§ **Page excerpt**
Social workers should absorb BASW’s revised Code of Ethics, published in January this year, and use it in all aspects of their work, professionals at a Scottish Association of Social Work (SASW – part of BASW) heard. Addressing SASW’s World Social Work Day conference in Perth, the Association’s manager Ruth Stark said:

“Do you refer to the Code of Ethics when you have supervision, do you think about it when you step over the door into a service user’s home? We should be thinking about it all the time in our work.”

Ms Stark said more thought was also needed about how to build on the vision outlined in the 1968 Social Work (Scotland) Act, legislation that set out a clear aim of securing social justice and developing community resources. Questioning whether social workers had ever secured the proper implementation of this element of the Bill – “have we ever promoted social justice enough?” – Ms Stark asked delegates to think about the role for social work in the current climate. “The vision in 1968 was that we are as important to people’s welfare as the health services – what is our vision today?”

She suggested that the International Federation of Social Workers’ (IFSW) Global Agenda for Social Development offered an important blueprint for such thinking, and urged delegates to commit themselves to further work in securing implementation of the document, which will be presented to the IFSW World Conference in Stockholm in July.

“One of the aims of the Global Agenda is to work with government, service users and communities so that social work can contribute fully to creating a more just society. I know there are people, like me, who are coming to the end of their careers, and it is a time for reflection. What have we contributed, what are we leaving for the future, what are students going to contribute over the next 30-40 years?

“These are big challenges, big timescales and we need to think about the Global Agenda as part of a wider professional agenda. So too we need to think about how you, as social workers, use people like us, your professional association – how do you have your professional voice heard among politicians and policy makers? We need to promote the role of social work and social development because it is still just as important as the medical professional, just as the 68 Bill aimed to enshrine – people’s social welfare is as important as their health welfare.”

§ **Screenshot grounding data**

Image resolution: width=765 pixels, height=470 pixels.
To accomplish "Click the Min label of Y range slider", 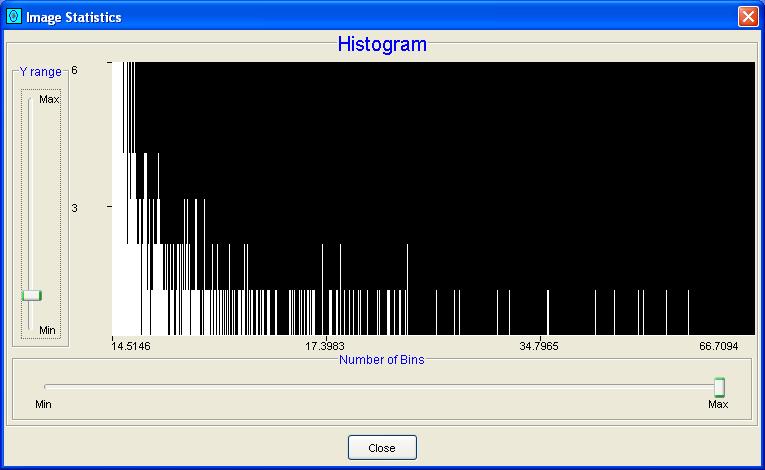I will 47,330.
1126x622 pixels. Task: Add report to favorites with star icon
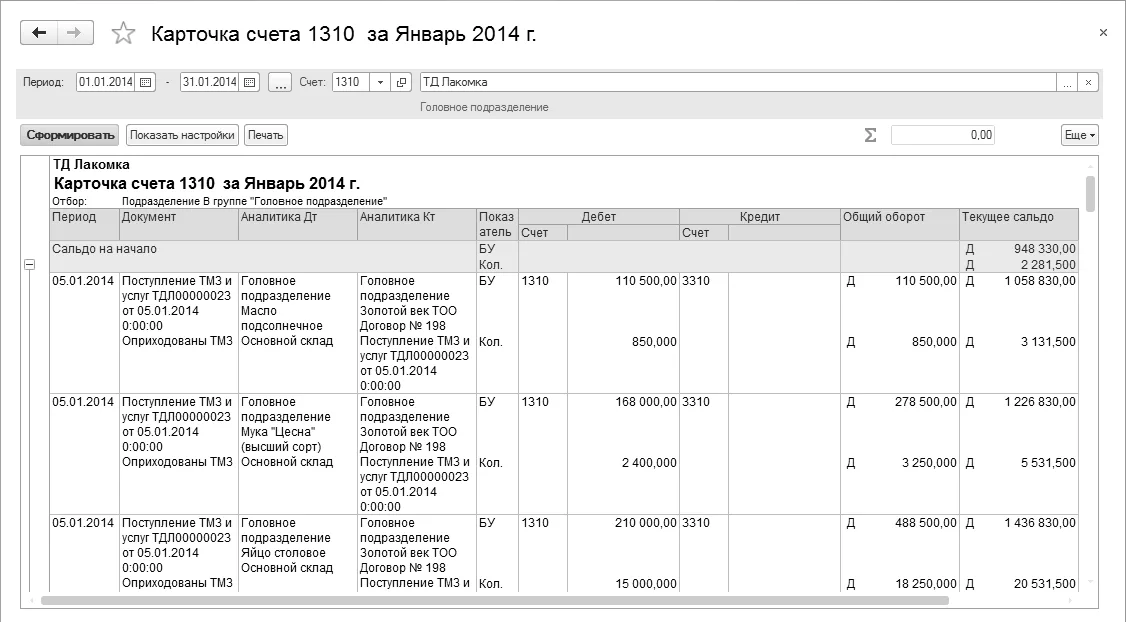(x=123, y=33)
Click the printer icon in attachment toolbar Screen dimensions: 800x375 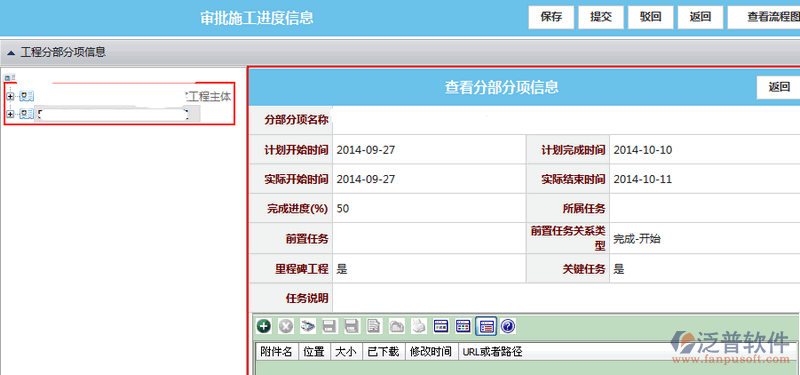[x=418, y=326]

§ **What to work on**
1: Can you echo, word for word, the part of the SASW conference article that opens with the words containing "She suggested that" and closes with "Stockholm in July."?
2: Could you condense the paragraph of the SASW conference article beginning "Ms Stark said more thought was also needed" into a short bulleted list of its main facts?

§ **Task responses**
1:
She suggested that the International Federation of Social Workers’ (IFSW) Global Agenda for Social Development offered an important blueprint for such thinking, and urged delegates to commit themselves to further work in securing implementation of the document, which will be presented to the IFSW World Conference in Stockholm in July.

2:
- Ms Stark said more thought was needed on how to build on the vision of the 1968 Social Work (Scotland) Act.
- That legislation set out a clear aim of securing social justice and developing community resources.
- She questioned whether social workers had ever secured proper implementation of that element, asking "have we ever promoted social justice enough?"
- She asked delegates to think about social work's role in the current climate.
- She noted that the 1968 vision held social work to be as important to people's welfare as the health services, and asked what today's vision is.